Provided information START

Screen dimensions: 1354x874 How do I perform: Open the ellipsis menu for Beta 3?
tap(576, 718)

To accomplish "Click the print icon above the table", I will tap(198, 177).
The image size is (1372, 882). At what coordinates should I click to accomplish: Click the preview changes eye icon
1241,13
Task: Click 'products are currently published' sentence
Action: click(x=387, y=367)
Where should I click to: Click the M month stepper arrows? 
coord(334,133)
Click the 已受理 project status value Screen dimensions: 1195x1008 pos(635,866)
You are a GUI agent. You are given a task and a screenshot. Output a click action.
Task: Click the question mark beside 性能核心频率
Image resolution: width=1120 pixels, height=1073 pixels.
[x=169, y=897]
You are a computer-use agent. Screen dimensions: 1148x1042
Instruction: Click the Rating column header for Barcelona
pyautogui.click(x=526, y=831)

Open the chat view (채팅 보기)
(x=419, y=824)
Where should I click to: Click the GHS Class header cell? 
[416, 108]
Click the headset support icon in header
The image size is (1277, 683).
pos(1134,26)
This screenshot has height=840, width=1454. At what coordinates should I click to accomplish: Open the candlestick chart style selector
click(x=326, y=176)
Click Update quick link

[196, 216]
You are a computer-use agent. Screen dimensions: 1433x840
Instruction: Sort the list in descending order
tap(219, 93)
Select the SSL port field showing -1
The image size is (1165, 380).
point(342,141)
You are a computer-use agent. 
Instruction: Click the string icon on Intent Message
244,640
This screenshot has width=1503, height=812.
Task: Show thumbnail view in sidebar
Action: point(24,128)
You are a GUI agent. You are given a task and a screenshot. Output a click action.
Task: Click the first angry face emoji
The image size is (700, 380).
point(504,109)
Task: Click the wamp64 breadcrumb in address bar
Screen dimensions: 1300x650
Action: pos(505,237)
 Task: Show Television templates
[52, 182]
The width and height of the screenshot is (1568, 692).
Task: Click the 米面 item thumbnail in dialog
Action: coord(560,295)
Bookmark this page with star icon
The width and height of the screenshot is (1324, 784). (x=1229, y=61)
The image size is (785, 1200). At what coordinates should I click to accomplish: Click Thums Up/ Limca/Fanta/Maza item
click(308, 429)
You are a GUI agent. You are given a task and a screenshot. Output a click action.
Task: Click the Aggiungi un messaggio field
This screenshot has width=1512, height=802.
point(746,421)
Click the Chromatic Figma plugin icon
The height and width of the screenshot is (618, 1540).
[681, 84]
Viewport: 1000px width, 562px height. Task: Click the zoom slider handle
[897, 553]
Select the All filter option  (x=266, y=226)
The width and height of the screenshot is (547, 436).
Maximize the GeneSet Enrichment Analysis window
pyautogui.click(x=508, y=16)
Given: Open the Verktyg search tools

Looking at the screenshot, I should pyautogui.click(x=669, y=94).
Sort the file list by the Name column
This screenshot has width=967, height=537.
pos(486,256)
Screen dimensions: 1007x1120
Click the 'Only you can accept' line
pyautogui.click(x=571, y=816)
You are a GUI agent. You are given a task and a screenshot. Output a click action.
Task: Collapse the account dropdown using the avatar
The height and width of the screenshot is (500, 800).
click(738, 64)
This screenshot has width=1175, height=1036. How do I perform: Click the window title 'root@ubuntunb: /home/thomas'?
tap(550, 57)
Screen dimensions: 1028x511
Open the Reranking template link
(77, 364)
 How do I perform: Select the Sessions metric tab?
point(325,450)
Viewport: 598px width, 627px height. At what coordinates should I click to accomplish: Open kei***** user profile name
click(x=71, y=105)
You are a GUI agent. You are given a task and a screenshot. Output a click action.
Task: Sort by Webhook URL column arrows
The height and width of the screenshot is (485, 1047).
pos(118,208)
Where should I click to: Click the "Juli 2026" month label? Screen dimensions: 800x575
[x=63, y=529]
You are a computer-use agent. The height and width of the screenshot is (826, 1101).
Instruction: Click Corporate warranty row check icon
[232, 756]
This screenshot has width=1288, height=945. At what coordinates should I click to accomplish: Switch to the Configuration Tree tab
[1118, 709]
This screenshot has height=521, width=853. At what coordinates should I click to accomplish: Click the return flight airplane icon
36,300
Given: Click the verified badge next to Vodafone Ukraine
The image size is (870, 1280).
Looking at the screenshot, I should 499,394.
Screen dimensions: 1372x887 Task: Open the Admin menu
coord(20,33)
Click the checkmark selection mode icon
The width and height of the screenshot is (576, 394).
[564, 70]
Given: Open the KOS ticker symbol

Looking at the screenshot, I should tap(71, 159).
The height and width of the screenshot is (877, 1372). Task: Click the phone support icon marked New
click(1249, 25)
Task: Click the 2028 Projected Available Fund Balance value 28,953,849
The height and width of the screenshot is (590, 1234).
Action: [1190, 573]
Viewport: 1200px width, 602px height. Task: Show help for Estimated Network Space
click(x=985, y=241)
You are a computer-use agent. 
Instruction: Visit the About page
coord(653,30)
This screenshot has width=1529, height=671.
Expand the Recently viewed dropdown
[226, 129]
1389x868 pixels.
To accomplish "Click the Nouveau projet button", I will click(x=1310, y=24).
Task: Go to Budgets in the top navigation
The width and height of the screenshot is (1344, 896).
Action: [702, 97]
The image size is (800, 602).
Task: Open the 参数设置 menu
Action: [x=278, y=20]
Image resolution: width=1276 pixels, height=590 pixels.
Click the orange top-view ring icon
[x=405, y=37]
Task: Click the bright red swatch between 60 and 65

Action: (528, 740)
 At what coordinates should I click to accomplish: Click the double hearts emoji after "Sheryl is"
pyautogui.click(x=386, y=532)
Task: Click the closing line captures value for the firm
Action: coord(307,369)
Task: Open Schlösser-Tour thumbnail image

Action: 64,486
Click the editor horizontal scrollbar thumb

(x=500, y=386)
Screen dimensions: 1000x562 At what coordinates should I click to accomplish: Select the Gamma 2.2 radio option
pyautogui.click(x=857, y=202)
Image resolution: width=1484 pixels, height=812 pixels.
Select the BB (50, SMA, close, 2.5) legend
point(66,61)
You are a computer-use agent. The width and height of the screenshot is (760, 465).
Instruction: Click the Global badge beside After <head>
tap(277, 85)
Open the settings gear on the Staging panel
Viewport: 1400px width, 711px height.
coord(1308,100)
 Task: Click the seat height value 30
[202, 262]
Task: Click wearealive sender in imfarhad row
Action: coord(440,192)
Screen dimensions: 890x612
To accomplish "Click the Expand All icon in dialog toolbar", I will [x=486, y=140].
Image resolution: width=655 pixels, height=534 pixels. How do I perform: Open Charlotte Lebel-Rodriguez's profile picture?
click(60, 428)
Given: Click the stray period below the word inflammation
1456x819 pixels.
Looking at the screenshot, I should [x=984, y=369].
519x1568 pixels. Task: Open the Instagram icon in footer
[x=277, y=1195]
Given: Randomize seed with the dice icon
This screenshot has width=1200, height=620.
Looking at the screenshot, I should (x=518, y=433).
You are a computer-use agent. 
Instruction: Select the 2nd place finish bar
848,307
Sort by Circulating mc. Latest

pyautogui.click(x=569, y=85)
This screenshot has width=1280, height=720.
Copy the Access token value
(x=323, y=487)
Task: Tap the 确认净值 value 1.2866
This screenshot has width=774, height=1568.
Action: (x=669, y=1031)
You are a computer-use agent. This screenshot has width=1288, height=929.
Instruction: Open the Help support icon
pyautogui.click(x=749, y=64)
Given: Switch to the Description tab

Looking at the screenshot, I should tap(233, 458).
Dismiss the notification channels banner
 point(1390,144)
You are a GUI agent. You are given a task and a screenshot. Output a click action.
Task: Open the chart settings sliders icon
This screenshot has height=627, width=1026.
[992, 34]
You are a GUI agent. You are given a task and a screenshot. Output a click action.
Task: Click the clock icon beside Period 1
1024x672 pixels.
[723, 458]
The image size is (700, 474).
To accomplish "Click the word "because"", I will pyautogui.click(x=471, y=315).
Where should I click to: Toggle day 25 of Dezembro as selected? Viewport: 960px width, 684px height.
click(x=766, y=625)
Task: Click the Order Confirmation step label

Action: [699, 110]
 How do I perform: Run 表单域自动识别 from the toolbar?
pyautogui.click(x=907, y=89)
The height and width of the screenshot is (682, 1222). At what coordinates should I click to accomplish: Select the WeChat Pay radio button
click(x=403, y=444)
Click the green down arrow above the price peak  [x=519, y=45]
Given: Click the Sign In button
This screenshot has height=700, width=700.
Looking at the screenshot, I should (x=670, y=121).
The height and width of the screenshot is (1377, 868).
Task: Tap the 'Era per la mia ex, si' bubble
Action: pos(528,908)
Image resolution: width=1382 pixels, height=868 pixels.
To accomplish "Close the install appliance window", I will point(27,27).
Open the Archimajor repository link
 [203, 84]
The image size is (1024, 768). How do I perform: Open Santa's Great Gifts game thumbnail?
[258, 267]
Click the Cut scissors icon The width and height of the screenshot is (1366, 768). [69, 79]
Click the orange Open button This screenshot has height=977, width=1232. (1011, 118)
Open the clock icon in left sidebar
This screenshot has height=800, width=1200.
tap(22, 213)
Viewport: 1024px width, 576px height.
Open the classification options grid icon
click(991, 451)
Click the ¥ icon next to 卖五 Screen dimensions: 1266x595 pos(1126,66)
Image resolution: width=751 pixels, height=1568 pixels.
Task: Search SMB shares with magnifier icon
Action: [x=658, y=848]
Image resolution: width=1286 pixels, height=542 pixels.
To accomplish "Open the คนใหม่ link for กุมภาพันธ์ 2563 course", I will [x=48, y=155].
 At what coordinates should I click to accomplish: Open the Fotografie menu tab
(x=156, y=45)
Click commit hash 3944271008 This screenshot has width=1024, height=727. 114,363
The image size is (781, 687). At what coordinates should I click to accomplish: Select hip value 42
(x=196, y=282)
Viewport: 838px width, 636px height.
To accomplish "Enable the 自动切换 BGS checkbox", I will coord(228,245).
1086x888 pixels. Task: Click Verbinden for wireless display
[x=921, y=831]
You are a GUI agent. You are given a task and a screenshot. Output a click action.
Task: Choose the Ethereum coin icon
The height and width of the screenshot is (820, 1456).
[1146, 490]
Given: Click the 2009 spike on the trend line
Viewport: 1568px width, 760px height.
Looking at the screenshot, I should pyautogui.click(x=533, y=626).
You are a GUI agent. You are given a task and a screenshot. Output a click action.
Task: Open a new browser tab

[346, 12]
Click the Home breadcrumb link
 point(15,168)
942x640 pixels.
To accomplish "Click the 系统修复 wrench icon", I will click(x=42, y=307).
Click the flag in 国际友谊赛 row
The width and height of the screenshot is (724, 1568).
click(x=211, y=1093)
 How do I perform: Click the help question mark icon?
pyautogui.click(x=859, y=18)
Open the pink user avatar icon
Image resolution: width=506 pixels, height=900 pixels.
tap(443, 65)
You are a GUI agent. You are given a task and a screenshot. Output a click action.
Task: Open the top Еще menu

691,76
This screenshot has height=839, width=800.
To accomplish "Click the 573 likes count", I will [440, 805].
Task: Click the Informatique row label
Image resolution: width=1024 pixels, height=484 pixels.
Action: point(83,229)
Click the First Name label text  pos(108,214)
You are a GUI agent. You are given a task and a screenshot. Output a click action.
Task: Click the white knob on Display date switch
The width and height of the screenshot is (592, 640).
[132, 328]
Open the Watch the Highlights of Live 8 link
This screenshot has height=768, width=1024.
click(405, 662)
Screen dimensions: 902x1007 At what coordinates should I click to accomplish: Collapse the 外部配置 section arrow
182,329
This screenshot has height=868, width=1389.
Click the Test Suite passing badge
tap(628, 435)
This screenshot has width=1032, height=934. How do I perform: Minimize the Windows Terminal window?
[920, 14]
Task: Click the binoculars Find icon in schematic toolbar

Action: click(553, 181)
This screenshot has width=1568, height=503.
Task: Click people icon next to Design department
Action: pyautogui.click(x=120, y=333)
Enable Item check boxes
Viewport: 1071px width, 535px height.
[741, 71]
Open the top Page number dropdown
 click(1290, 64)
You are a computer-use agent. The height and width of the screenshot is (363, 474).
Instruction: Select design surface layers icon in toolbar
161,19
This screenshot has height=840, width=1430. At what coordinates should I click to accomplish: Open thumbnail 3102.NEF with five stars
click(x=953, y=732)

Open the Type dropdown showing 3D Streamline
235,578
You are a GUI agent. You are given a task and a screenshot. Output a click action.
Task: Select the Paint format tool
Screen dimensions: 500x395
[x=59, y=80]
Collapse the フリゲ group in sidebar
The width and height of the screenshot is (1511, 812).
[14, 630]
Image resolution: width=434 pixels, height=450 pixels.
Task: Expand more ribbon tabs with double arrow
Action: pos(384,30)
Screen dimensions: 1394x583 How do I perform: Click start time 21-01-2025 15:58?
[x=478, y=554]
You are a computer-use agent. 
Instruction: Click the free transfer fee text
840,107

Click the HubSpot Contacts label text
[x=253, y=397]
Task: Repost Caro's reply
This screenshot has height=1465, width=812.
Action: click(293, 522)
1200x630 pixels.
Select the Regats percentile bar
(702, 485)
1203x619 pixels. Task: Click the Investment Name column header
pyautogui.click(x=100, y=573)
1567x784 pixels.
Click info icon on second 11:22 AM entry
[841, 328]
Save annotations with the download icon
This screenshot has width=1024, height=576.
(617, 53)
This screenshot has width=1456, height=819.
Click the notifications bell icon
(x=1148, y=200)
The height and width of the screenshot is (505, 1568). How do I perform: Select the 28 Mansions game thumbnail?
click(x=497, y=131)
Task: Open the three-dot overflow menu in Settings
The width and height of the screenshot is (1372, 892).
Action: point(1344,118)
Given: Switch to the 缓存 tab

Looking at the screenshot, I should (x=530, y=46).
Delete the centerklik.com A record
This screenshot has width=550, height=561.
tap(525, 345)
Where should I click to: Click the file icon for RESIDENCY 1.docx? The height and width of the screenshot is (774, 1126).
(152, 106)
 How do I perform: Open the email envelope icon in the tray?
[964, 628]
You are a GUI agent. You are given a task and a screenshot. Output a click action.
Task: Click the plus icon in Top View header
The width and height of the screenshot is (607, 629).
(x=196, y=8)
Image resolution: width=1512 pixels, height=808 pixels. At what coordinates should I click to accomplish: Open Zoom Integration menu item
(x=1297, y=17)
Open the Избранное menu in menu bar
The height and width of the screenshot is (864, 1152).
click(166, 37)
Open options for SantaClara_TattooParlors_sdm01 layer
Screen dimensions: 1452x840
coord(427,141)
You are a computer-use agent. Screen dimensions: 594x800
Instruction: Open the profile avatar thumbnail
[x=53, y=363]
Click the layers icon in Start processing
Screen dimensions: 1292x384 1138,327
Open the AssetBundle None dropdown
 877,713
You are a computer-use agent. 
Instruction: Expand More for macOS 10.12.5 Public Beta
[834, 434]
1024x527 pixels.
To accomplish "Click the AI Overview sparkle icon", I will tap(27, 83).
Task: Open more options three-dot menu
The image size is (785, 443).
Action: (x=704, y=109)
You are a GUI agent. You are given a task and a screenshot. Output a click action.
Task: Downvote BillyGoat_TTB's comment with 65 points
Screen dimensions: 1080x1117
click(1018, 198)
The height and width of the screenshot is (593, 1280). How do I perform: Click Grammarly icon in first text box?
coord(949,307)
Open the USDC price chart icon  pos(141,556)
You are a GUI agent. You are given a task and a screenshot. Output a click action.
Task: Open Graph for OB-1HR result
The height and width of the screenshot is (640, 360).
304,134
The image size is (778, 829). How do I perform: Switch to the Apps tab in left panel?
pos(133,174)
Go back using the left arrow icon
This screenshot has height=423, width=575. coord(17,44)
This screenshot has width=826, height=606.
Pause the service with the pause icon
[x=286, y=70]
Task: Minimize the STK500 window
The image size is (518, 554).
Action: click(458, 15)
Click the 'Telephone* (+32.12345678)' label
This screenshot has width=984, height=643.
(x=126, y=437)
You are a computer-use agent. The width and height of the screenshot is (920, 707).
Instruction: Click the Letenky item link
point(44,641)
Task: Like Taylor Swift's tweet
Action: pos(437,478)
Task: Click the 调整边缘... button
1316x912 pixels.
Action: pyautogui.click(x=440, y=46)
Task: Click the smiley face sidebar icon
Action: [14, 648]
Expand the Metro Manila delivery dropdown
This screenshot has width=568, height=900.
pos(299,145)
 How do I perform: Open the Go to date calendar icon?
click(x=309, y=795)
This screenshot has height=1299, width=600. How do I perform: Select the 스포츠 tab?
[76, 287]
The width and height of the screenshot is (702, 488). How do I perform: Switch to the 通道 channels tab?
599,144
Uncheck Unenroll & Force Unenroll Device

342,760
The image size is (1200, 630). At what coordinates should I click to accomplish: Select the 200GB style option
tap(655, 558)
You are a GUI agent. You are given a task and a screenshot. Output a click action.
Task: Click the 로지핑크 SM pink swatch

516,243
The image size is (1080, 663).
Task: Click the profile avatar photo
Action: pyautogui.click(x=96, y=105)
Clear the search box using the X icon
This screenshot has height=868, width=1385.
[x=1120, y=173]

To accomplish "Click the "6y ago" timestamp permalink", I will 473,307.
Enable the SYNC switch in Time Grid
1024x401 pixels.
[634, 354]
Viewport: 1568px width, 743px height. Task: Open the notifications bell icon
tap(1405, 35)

Provided information END

Repeat exactly the lines above from the one with "Task: Tap the 确认净值 value 1.2866" up to and including the one with "Given: Click the Sign In button". No other line belongs in the reply.

> Result for this task:
Task: Tap the 确认净值 value 1.2866
This screenshot has width=774, height=1568.
Action: (x=669, y=1031)
You are a computer-use agent. This screenshot has width=1288, height=929.
Instruction: Open the Help support icon
pyautogui.click(x=749, y=64)
Given: Switch to the Description tab

Looking at the screenshot, I should tap(233, 458).
Dismiss the notification channels banner
 point(1390,144)
You are a GUI agent. You are given a task and a screenshot. Output a click action.
Task: Open the chart settings sliders icon
This screenshot has height=627, width=1026.
[992, 34]
You are a GUI agent. You are given a task and a screenshot. Output a click action.
Task: Click the clock icon beside Period 1
1024x672 pixels.
[723, 458]
The image size is (700, 474).
To accomplish "Click the word "because"", I will pyautogui.click(x=471, y=315).
Where should I click to: Toggle day 25 of Dezembro as selected? Viewport: 960px width, 684px height.
click(x=766, y=625)
Task: Click the Order Confirmation step label

Action: [699, 110]
 How do I perform: Run 表单域自动识别 from the toolbar?
pyautogui.click(x=907, y=89)
The height and width of the screenshot is (682, 1222). At what coordinates should I click to accomplish: Select the WeChat Pay radio button
click(x=403, y=444)
Click the green down arrow above the price peak  [x=519, y=45]
Given: Click the Sign In button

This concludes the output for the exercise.